Oxidized low-density lipoprotein induced mouse hippocampal HT-22 cell damage via promoting the shift from autophagy to apoptosis.

Aims: Although oxidized low-density lipoprotein (ox-LDL) in the brain induces neuronal death, the mechanism underlying the damage effects remains largely unknown. Given that the ultimate outcome of a cell is depended on the balance between autophagy and apoptosis, this study was performed to explore whether ox-LDL induced HT-22 neuronal cell damage via autophagy impairment and apoptosis enhancement.
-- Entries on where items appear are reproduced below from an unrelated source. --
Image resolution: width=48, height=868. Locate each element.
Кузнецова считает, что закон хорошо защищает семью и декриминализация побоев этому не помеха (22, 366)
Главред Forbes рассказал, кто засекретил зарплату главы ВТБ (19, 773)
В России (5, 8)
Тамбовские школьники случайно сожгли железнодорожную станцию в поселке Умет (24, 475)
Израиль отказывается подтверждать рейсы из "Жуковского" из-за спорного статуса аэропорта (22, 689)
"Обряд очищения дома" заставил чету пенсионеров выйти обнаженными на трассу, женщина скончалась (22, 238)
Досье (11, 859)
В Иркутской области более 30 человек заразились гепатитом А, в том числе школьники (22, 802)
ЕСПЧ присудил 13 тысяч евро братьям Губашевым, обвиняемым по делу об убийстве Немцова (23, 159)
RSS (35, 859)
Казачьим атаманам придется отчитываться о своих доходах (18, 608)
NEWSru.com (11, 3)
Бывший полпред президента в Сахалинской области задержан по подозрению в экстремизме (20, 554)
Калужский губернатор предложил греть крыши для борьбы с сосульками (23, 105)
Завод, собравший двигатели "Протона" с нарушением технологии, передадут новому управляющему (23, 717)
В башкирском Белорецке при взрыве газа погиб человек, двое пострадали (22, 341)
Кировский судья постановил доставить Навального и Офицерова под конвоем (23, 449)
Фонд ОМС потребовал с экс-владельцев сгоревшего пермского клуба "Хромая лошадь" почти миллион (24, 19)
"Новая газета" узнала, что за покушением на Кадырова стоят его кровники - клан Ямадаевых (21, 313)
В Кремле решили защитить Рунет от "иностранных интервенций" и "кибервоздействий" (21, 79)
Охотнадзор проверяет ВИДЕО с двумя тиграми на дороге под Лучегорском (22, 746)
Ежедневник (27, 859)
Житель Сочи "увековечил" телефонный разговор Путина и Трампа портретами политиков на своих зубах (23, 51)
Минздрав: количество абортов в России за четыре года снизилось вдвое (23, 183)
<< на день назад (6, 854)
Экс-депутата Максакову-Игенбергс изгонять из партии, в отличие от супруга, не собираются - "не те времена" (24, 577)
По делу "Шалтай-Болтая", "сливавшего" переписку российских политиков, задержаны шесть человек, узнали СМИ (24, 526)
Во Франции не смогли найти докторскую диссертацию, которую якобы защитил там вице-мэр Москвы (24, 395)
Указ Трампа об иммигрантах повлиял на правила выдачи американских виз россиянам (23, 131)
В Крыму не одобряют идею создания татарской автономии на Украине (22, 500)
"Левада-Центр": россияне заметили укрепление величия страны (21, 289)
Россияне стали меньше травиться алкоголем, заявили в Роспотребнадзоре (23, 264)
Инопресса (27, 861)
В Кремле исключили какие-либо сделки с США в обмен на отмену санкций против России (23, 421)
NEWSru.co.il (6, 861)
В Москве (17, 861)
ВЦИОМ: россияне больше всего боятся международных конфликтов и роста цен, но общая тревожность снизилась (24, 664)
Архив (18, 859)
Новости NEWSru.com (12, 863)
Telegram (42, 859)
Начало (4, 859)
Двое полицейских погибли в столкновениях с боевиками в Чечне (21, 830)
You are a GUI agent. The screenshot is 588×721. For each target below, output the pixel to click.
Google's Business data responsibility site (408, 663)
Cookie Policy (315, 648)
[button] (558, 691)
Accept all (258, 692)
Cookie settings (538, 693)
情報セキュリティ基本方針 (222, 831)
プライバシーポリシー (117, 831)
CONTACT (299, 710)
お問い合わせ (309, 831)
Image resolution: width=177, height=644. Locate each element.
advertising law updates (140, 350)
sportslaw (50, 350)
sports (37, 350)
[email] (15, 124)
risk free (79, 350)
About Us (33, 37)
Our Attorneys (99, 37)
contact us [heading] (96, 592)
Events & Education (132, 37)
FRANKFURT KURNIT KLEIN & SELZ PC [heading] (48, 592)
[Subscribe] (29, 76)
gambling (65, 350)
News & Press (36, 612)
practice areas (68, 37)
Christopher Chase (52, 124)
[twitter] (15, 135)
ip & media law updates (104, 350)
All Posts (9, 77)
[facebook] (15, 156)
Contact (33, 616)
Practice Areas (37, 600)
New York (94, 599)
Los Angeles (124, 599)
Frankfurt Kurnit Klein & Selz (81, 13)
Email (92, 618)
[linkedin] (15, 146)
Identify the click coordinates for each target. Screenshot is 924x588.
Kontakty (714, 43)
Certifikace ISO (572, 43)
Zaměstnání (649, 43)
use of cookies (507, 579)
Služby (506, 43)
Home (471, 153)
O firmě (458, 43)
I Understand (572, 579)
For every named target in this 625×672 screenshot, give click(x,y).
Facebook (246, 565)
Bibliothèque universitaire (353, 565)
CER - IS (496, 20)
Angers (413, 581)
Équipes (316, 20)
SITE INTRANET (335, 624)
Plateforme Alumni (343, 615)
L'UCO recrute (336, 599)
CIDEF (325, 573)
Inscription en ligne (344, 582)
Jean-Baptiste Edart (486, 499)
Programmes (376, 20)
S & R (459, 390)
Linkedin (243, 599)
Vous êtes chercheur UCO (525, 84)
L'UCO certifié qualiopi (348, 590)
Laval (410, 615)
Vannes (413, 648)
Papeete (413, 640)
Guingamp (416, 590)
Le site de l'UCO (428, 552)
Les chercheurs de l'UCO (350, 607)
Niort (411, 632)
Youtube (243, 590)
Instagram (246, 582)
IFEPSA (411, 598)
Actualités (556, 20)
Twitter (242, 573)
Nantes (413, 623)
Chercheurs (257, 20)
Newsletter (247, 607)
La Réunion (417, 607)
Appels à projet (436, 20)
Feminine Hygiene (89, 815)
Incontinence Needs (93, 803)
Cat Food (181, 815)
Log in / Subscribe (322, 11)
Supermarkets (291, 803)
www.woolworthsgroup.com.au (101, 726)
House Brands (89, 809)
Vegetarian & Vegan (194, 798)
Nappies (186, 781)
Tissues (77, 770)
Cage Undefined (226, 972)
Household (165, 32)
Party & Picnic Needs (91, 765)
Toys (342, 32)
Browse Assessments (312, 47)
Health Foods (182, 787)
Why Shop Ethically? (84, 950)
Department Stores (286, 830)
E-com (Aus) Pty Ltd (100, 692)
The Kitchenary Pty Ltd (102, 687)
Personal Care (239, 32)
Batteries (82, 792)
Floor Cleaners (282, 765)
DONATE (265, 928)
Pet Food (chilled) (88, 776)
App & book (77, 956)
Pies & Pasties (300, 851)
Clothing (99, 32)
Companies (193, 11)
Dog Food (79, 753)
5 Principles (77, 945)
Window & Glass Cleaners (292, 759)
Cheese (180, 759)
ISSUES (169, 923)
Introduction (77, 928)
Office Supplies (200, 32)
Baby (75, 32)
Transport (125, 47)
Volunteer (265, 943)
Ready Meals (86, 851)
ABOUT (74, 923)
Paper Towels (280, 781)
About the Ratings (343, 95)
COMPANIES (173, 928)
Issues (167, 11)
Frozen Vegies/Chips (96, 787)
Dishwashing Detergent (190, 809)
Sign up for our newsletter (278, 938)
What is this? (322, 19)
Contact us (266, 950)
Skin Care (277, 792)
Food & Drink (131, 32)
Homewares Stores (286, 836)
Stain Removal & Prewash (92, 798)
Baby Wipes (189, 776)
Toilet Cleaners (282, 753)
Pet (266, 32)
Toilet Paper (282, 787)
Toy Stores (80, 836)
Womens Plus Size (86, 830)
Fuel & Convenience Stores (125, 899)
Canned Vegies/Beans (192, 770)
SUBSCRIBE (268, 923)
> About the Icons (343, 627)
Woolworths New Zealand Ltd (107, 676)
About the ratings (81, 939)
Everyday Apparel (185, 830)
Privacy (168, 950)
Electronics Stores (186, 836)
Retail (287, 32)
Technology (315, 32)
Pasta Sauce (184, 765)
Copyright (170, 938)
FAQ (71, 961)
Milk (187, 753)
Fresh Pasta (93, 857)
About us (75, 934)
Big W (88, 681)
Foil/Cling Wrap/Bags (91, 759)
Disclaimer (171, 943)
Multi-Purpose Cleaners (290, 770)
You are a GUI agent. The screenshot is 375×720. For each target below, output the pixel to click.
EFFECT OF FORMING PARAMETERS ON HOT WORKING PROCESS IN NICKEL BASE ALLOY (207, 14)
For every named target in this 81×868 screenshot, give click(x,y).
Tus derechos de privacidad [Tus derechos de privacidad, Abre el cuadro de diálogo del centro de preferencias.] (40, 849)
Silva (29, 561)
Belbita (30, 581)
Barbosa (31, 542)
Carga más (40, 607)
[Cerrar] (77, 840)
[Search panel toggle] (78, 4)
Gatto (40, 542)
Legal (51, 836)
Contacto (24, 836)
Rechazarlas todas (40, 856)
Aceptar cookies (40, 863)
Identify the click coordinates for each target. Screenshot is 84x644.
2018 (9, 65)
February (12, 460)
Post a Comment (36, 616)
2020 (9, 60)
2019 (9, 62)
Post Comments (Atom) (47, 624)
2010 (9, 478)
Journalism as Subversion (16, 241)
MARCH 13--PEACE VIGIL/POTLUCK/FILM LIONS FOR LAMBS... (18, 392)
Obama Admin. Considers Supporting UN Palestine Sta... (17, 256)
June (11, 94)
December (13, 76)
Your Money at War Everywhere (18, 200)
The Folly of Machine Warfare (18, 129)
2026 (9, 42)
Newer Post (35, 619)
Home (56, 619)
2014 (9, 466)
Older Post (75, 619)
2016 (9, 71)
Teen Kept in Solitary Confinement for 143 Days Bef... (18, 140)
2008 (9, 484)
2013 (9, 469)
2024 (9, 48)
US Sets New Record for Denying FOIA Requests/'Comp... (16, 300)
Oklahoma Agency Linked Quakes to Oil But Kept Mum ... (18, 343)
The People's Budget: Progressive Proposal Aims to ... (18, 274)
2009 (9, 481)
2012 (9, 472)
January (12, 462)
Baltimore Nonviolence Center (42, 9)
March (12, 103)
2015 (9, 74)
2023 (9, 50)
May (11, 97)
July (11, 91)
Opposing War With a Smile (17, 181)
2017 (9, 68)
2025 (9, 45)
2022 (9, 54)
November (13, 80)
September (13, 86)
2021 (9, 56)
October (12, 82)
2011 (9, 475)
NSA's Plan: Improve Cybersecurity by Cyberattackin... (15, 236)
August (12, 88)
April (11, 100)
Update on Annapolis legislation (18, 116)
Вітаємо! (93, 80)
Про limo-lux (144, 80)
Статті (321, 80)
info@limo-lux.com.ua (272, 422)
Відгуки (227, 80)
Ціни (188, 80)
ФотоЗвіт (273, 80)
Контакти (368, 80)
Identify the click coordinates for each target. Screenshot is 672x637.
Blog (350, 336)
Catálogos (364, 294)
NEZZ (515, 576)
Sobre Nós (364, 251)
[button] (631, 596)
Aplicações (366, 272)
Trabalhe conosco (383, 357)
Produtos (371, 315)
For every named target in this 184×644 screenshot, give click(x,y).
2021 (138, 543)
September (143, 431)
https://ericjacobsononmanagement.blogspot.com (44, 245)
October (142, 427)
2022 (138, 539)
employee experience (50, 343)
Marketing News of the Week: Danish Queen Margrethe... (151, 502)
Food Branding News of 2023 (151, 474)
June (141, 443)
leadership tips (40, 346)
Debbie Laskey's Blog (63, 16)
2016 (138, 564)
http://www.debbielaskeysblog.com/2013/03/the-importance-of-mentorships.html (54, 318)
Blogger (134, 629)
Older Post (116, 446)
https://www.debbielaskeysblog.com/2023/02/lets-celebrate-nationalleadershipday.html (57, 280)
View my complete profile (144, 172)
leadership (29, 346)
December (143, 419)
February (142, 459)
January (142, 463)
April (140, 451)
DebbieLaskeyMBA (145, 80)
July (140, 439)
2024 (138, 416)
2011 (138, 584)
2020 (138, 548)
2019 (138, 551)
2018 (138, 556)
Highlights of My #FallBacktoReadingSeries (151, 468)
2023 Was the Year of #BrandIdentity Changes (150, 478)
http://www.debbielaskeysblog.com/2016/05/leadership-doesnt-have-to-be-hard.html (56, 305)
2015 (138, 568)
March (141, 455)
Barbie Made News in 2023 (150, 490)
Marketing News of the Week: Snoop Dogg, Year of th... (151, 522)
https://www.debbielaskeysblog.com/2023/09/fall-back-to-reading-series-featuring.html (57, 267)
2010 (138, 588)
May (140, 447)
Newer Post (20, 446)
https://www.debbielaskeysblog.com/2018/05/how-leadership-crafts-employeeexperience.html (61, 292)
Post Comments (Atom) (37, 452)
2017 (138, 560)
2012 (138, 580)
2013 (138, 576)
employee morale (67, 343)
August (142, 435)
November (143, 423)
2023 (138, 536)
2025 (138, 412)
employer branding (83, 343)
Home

Methods: Flow cytometry and transmission electron microscopy (TEM) were used to evaluate changes in cell apoptosis and autophagy, respectively. The protein expression of LC3-II, p62, Bcl-2, and Bax in HT-22 cells was measured by Western bolt analysis.

Results: Our study confirmed that 100 μg/mL of ox-LDL not only promoted TH-22 cell apoptosis, characterized by elevated cell apoptosis rate and Bax protein expression, decreased Bcl-2 protein expression, and damaged cellular ultrastructures, but also impaired autophagy as indicated by the decreased LC3-II levels and the increased p62 levels. Importantly, all of these effects of ox-LDL were significantly aggravated by cotreatment with chloroquine (an inhibitor of autophagy flux). In contrast, cotreatment with rapamycin (an inducer of autophagy) remarkably reversed these effects of ox-LDL.

Conclusions: Taken together, our results indicated that ox-LDL-induced shift from autophagy to apoptosis contributes to HT-22 cell damage.